GOAL
Check each statement against the text below on child care in Zimbabwe, answering yes or no and quoting the text's deciding words: (a) De facto adoption is when the adopting parent is related to the child. (b) Foster care services end when the child turns 18. (c) More children live on the streets than in foster care.

DOCUMENT EXTRACT
########################################

The Zimbabwe Protection and Adoption Act provides for two forms of adoption, which are non de facto and de facto. De facto is when the prospective adopting parent is related to the child, while non de facto is when the prospective parent is not related to the child.

The placement of a child into foster care is done by a protection officer through the courts. Foster care is advantageous in that it gives the child room for continuity depending on the nature of the bond between the child and the foster parents. The system allows the child to stay with the foster parents beyond 18 years of age as compared to institutional care, where termination of services is done at the age of 18.

Despite such an attractive protection framework, thousands of children continue to live on the fringes of society.

According to statistics from the Department of Social Welfare, 9 100 children in Zimbabwe are living outside the family units. The numbers are broken down as follows, 3 977 children living in institutions, 203 living on the streets and 212 living in foster care, while 4 708 are unaccompanied children living in child-headed families.

########################################

SUPPLIED MATERIAL
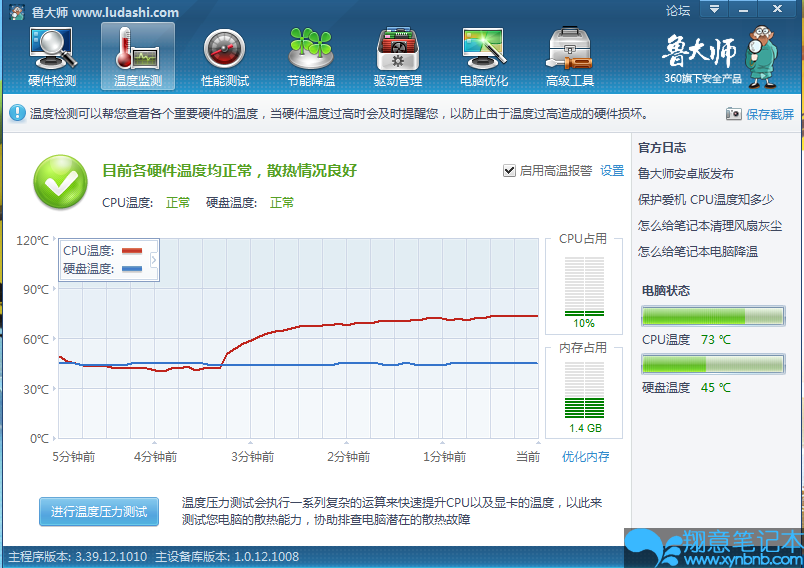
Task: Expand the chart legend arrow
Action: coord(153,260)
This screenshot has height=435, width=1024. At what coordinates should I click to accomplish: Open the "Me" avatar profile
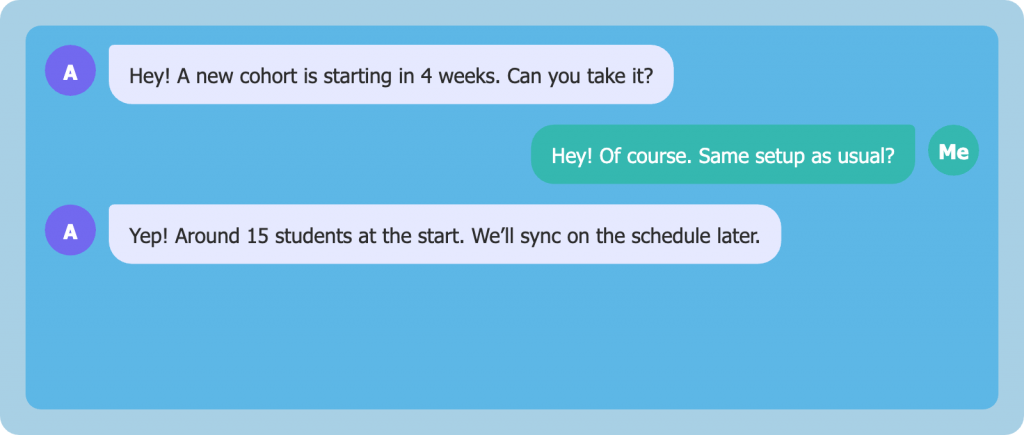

########################################

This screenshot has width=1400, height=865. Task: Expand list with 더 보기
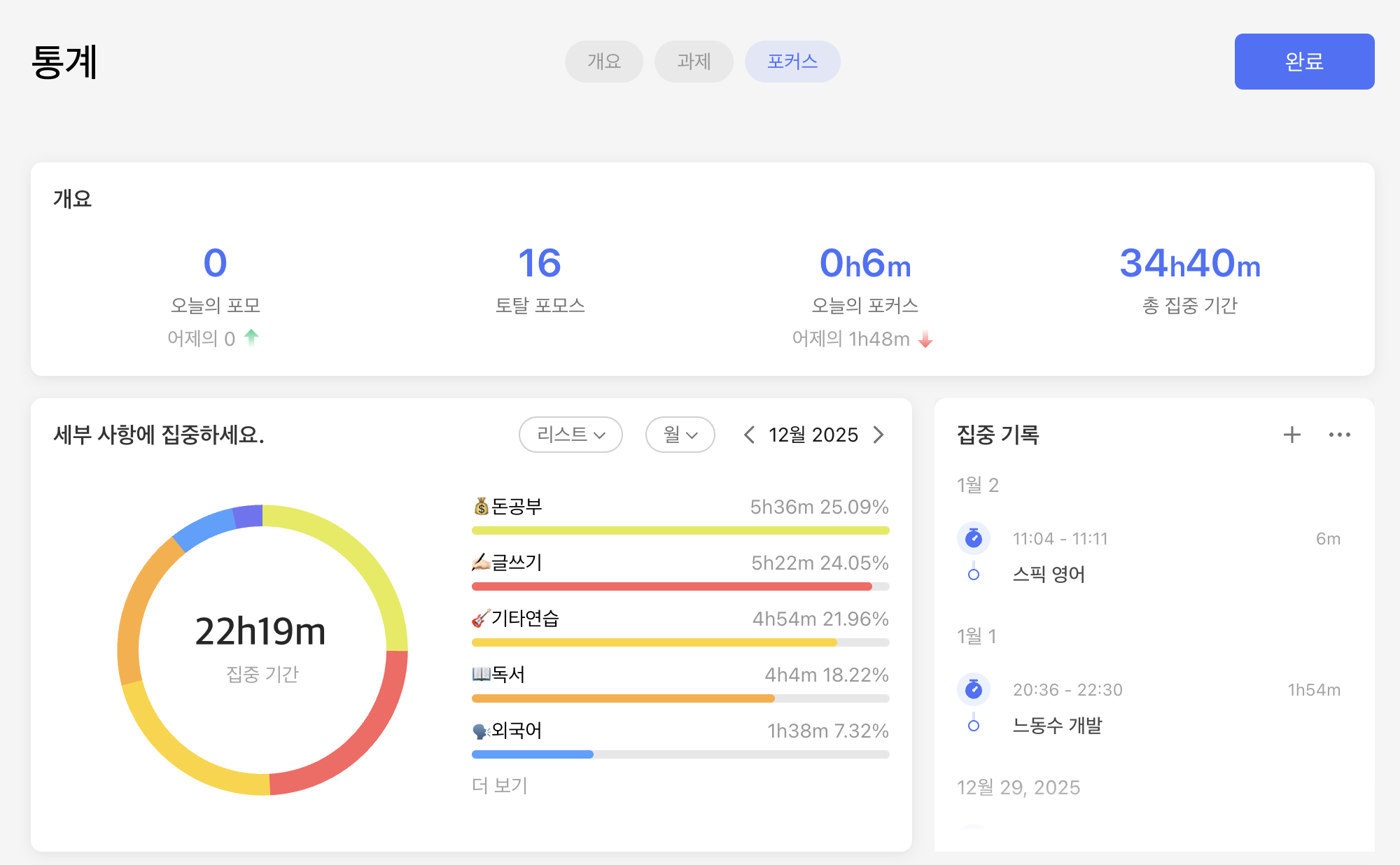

########################################

EXERCISE SOLUTION
(a) Yes: "De facto is when the prospective adopting parent is related to the child"
(b) No: "The system allows the child to stay with the foster parents beyond 18 years of age"
(c) No: "203 living on the streets and 212 living in foster care"